天邪鬼だから、流行りのものをいつも、流行りが終わった後に手にとって、「うん、いいなあ」となっている気がする。
天邪鬼というか、変なところで「秩序」を守りたがる性格のせいかもしれない。
ものの優先順位を吟味して、それよりも高いものがあれば手を出さない。
流行っているただなかでも、その前から読みたいと思っていたものがずっと心の中に溜まっていて、そちらを消化するまでは新しい興味に飛びつけない。
面倒である。そのときに「やりたい」と感じていること、タイムリーに「これだ!」というものに飛びついたらいいのに。
どうしてもそれができないのである。

 そんなこんなでやっとのこと読むことができた、そろそろ優先順位が回ってきたこの本。
素敵な文章が綴られていて、心にしみていった。おいしくて優しい、誰かが私を想って作ってくれた料理みたいに。

 私は食にこだわりがない。
美味しいものは好きだし、これが食べたい!という事もあるにはあるけれど、いつも自分が何を食べたいのかすらわからないし、お腹はすくのに何も食べたいものがない。
食にこだわりのある人には、理解できないという顔をよくされる。

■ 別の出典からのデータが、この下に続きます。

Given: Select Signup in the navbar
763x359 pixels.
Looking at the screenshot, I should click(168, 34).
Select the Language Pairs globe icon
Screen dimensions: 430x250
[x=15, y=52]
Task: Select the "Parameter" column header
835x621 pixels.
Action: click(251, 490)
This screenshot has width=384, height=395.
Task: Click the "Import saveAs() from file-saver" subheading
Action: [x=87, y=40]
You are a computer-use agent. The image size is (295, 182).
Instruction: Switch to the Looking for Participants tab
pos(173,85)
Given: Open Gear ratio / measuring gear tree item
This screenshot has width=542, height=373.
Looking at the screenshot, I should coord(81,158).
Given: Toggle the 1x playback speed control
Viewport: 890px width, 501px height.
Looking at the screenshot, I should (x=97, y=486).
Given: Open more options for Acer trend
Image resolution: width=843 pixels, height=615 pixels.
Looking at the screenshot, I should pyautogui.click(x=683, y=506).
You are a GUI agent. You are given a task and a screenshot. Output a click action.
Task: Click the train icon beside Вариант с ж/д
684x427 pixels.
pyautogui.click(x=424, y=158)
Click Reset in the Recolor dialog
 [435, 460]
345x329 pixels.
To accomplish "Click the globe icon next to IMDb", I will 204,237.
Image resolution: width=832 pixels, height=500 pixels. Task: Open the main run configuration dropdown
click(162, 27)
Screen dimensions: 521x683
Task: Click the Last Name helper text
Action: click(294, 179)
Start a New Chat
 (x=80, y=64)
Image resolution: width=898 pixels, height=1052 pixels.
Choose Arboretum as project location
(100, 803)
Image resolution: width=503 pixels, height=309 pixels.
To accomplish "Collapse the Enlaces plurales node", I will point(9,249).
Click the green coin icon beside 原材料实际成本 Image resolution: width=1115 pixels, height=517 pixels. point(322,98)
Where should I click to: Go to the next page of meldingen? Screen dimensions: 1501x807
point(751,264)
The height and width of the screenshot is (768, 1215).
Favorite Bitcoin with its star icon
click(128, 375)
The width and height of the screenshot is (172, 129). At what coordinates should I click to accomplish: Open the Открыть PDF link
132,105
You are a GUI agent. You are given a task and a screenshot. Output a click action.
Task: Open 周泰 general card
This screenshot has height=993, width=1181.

食にこだわりがある人は、ぜんぜん無関係のところで知り合った無関係の人でも、私の話を聞くと、そろって「理解不能」の顔をするからちょっと面白い。
よく考えたら食べたいものがわかるよ、と言われたこともあった。なるほどそうかと思って帰りに寄ったスーパーで食べたいものを探して5周しても何も見つからず、もう早く帰って休みたいと思ってしまったから結局ダメだった。いつも、コンビニやスーパーを何周しても、食べたいものがわからないし、同じく自分が何を食べたいのか何もわからなそうな人とうろうろぐるぐるするうちに何度も鉢合わせたりして、なんだか気まずくなってしまう。
全部食べたくない、とかではなく、そういうこともあるにはあるが、大抵は、これのような気もする、けれど、いまいちピンとこない。あれが食べたいような気がしないでもない、でもいざ目の前にするとやっぱり別に食べたくない、みたいな感じになり、最終的にやけくそで、そんなような気がするものを全部放り込んで、買って食べてみるとやっぱりこれじゃなかったなと思う日々です。

 ああ、ひとり暮らしをする前の、おいしい、やさしい、幸せの、母のご飯や父のたまのうどんがこいしい、こいしい。
だから私にはいつも食べたいものがないのだなあと思う。食べ物の種類の話ではないのだ、きっと。